KEY = customer_id (our choice) KEY = none / round-robin
+ per-customer order preserved + perfect load balance across partitions
+ copilot reads one story in order − NO ordering: chat may index after the
− a flooding customer = hot partition screenshot that referenced it
(one partition's max throughput) − copilot may retrieve out-of-order context
Ordering in a log is per-partition only — this is true for Kafka, Kinesis (per-shard), and Pulsar alike. There is no global order across partitions, and you do not want one: global order means one partition, which means one consumer, which means no parallelism. So you buy the minimum ordering you need — per-customer — and accept that two different customers' events have no defined relative order, which is fine because the copilot only ever reasons within one customer's story.

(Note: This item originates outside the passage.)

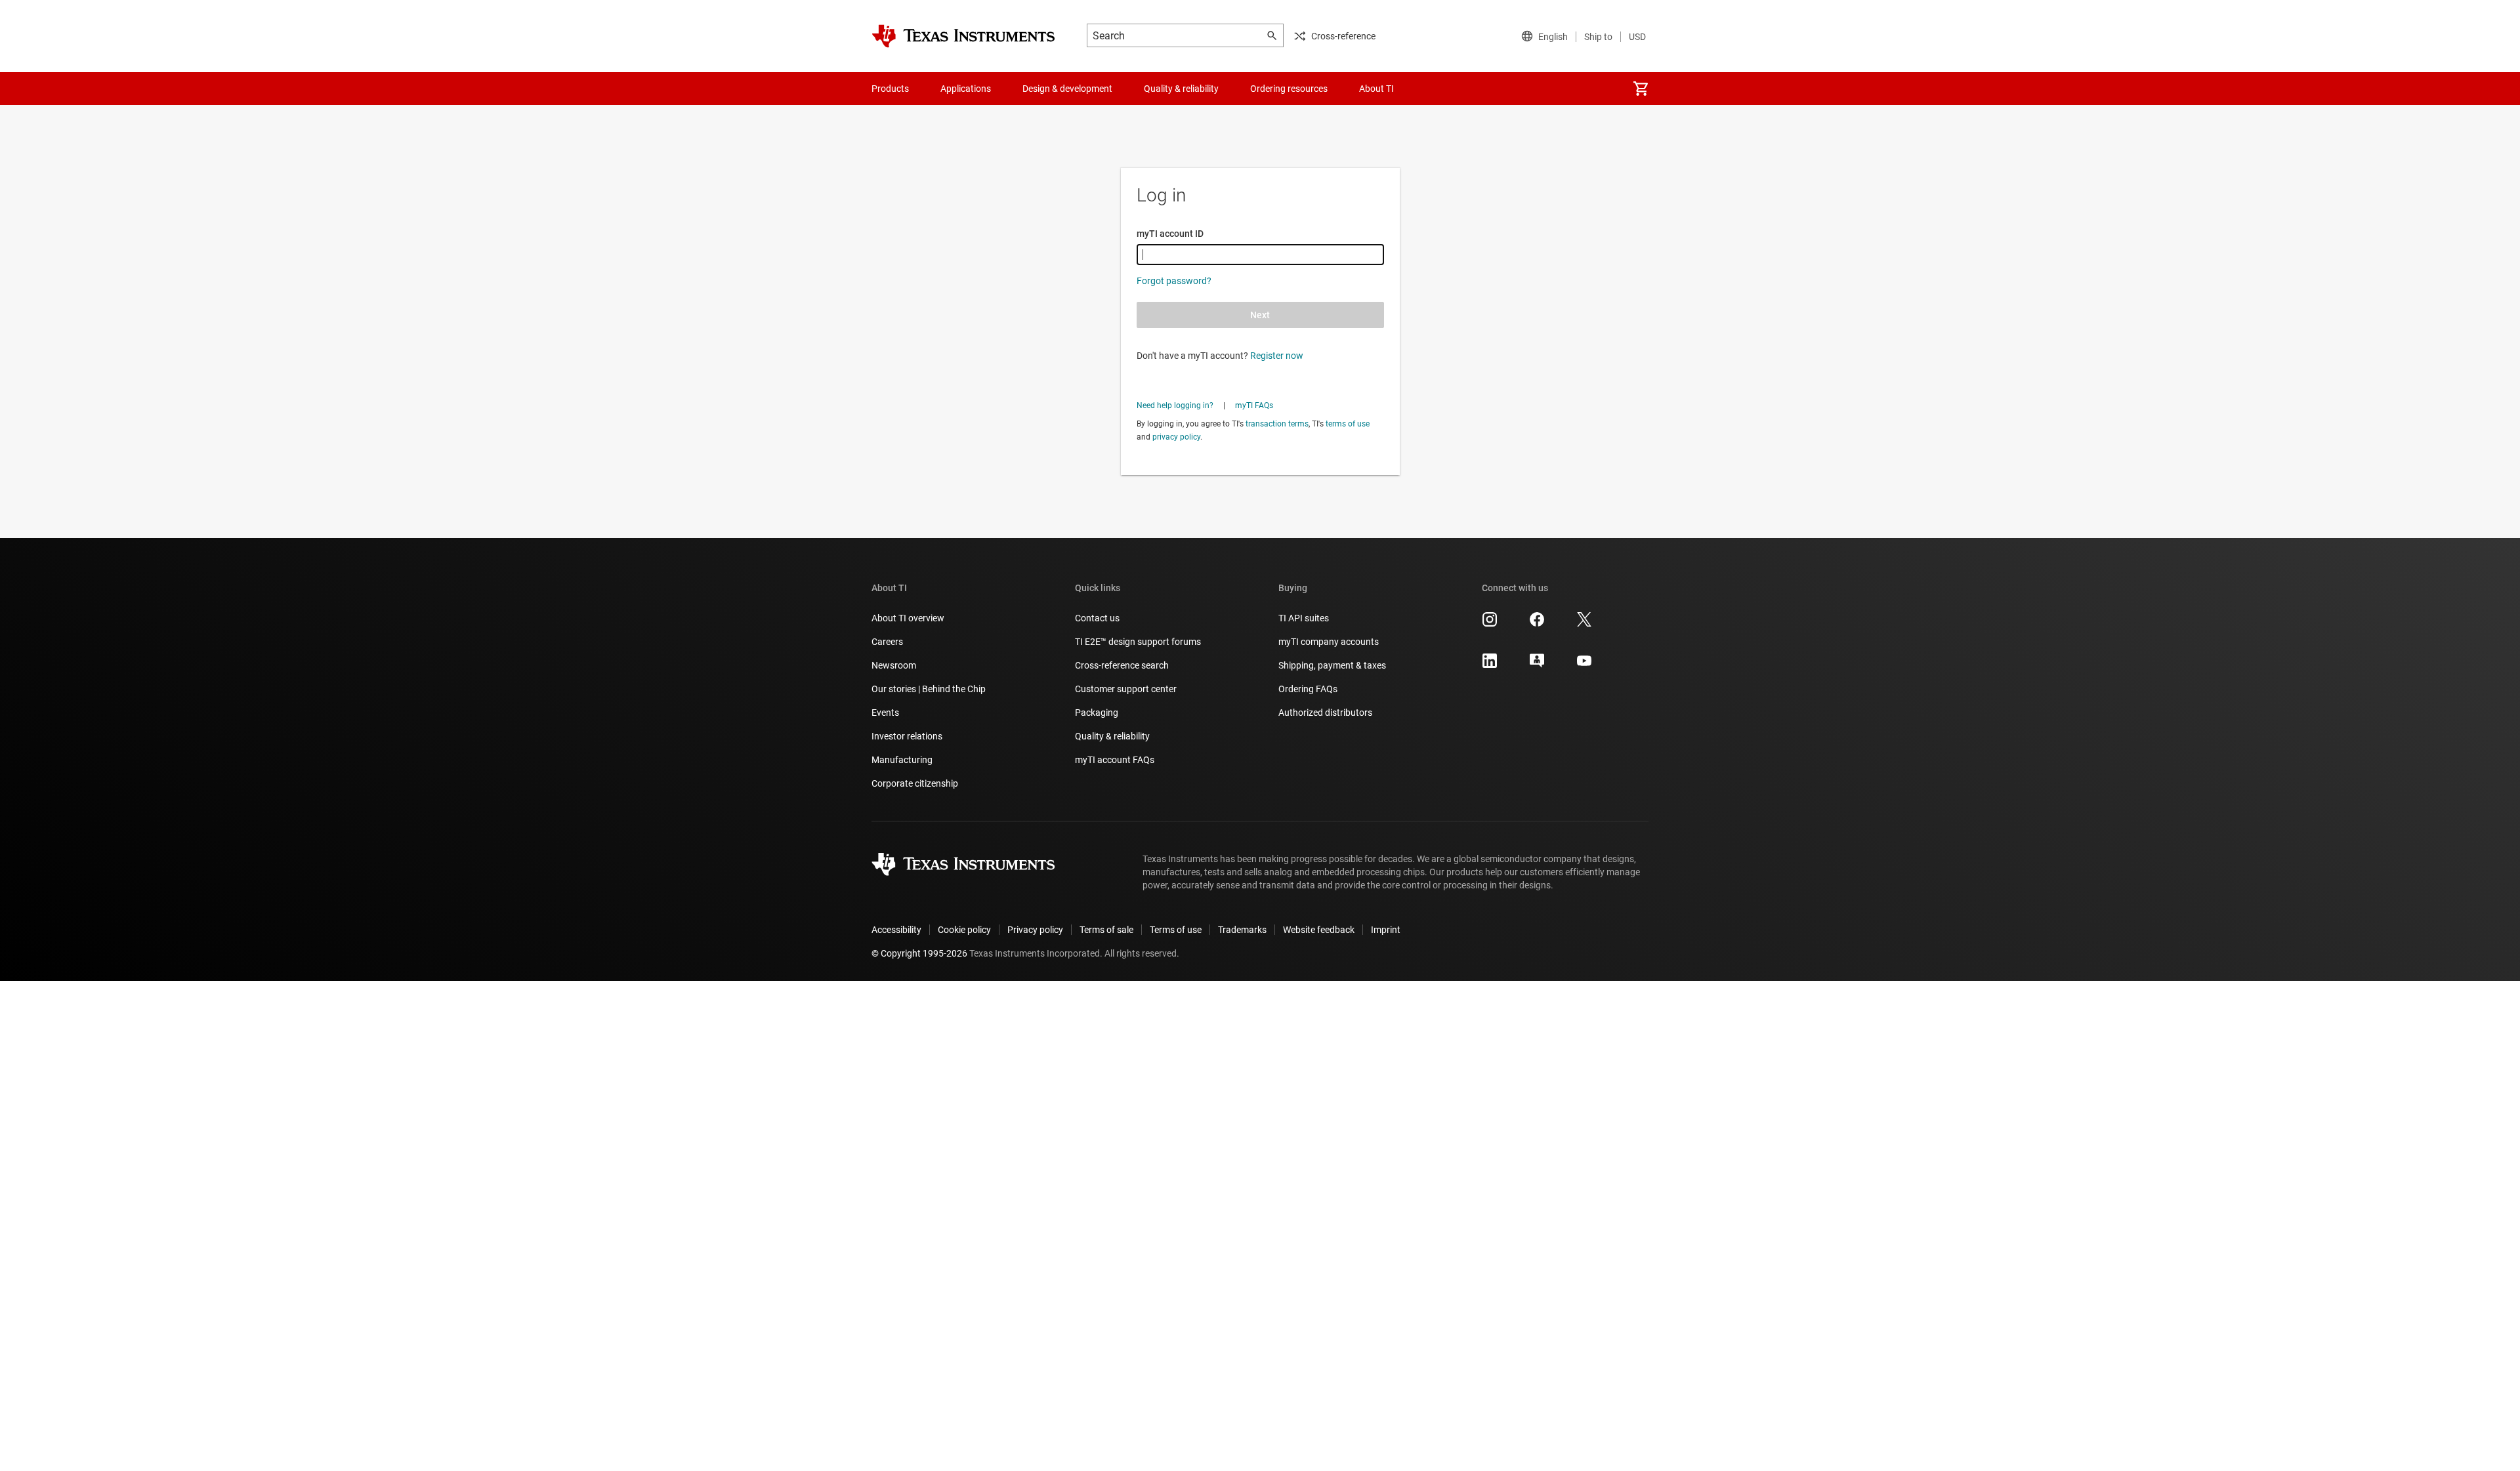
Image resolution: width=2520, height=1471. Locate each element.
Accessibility (896, 929)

Partition count sets the ceiling on consumer parallelism: N partitions → at most N consumers in a group reading that topic in parallel. Under-partition and you cannot scale ASR consumers past the partition count when the Monday flood hits. Over-partition and you pay coordination overhead and tiny files downstream. Kafka 4.x clusters can run far more partitions per broker than the old ~4k rule of thumb, but the discipline is the same: partition for your peak consumer parallelism plus headroom, not your average.
The hotspot pathology: if customer 88213 is actually a misbehaving integration emitting 10k events/min, every one lands on partition 1 (same key), and partition 1's single-consumer throughput becomes the bottleneck while partitions 0, 2, 3 sit idle. The fix is not more partitions — it is a composite key (customer_id + session_id) or detecting and quarantining the abusive producer. Same shape, different layer: this is head-of-line blocking, the same geometry as a single slow request stalling a connection pool.
7) Cost and behavior table: three log-structured systems under this workload¶
Order-of-magnitude guidance for the running platform (~100k events/day, peaks 5×). Verify against current pricing for your region and provider.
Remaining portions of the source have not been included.